Climate change is making more people around the world vulnerable to heat exposure, putting them at greater risk of heart and kidney disease, heat stress, and other heat-related killers, scientists warned on Wednesday. Global warming's effects look most serious for ageing and urban populations and people with chronic health conditions. And Europe and the eastern Mediterranean are more vulnerable than Africa and southeast Asia due to many older people living in densely populated cities, the researchers said in an analysis in The Lancet medical journal.
"Trends in the impacts of climate change, exposures and vulnerabilities show unacceptably high risk for health, now and in the future," said Hilary Graham, a professor at Britain's York University who co-led the work. The Lancet Countdown on Health and Climate Change involved work from 27 academic institutions in disciplines from health to engineering to ecology, plus expertise from the United Nations and intergovernmental agencies across the world.
According to the World Health Organization (WHO), climate change affects many factors influencing health, including clean air and water, food and shelter. It estimates that between 2030 and 2050, climate change could cause an additional 250,000 deaths a year due to malnutrition, diarrhoea, malaria and heat stress.

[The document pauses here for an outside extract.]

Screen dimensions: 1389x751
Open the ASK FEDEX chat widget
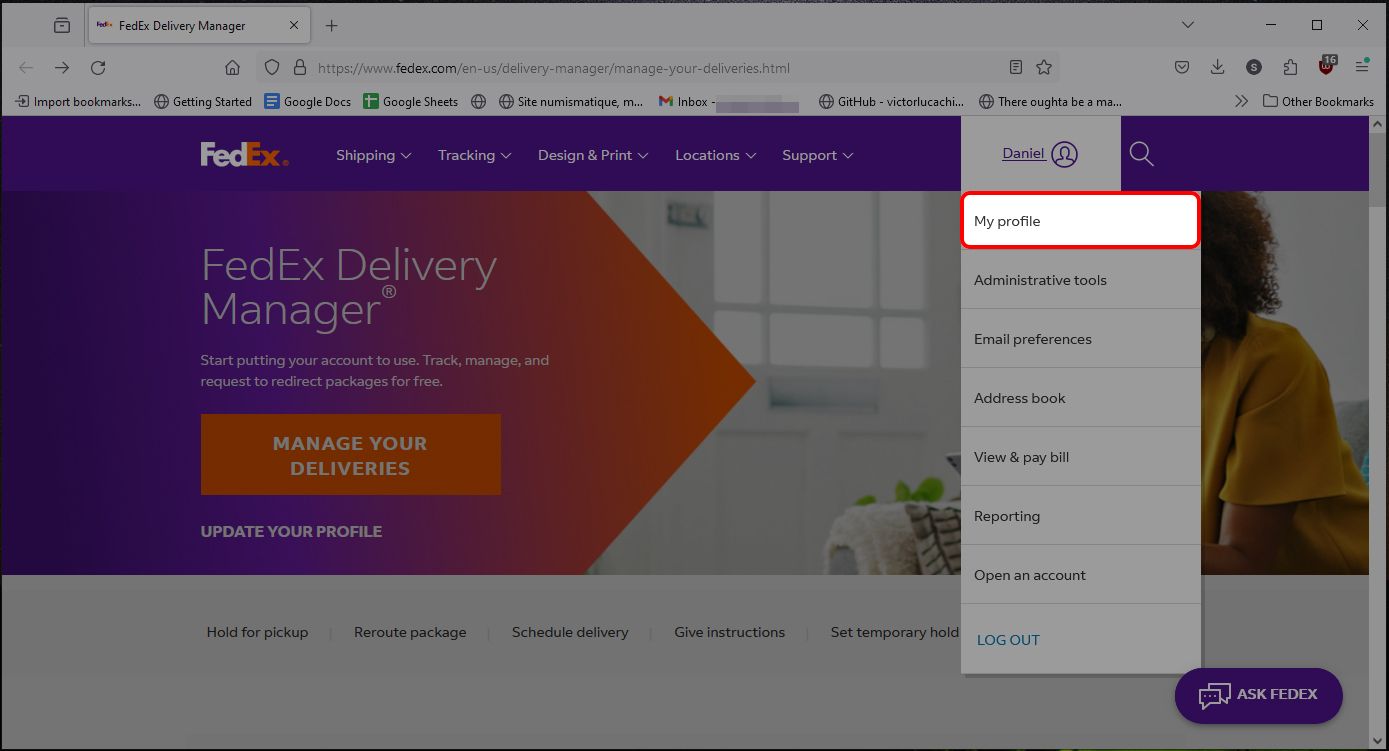(1258, 695)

The report found that in 2017, some 157 million vulnerable people were exposed to heatwaves. Some 153 billion hours of labour were lost last year due to heat exposure, it said.
It also found that small changes in temperature and rainfall can result in large changes in the transmission of certain infectious diseases spread via water and mosquitoes, such as cholera, malaria and dengue fever.

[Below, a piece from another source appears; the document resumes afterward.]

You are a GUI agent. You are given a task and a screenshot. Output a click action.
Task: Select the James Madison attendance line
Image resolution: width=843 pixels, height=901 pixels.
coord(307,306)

Howard Frumkin, a climate and health specialist at the Wellcome Trust which part-funded the work, said the findings were clear. "Climate change is directly impacting our health, with extreme heat, for example, driving wildfires, crop failures, infectious diseases and costing lives all around the world," he said, and urged all sectors to act more swiftly to curb climate change and "reduce the potentially devastating impact on our planet and our health".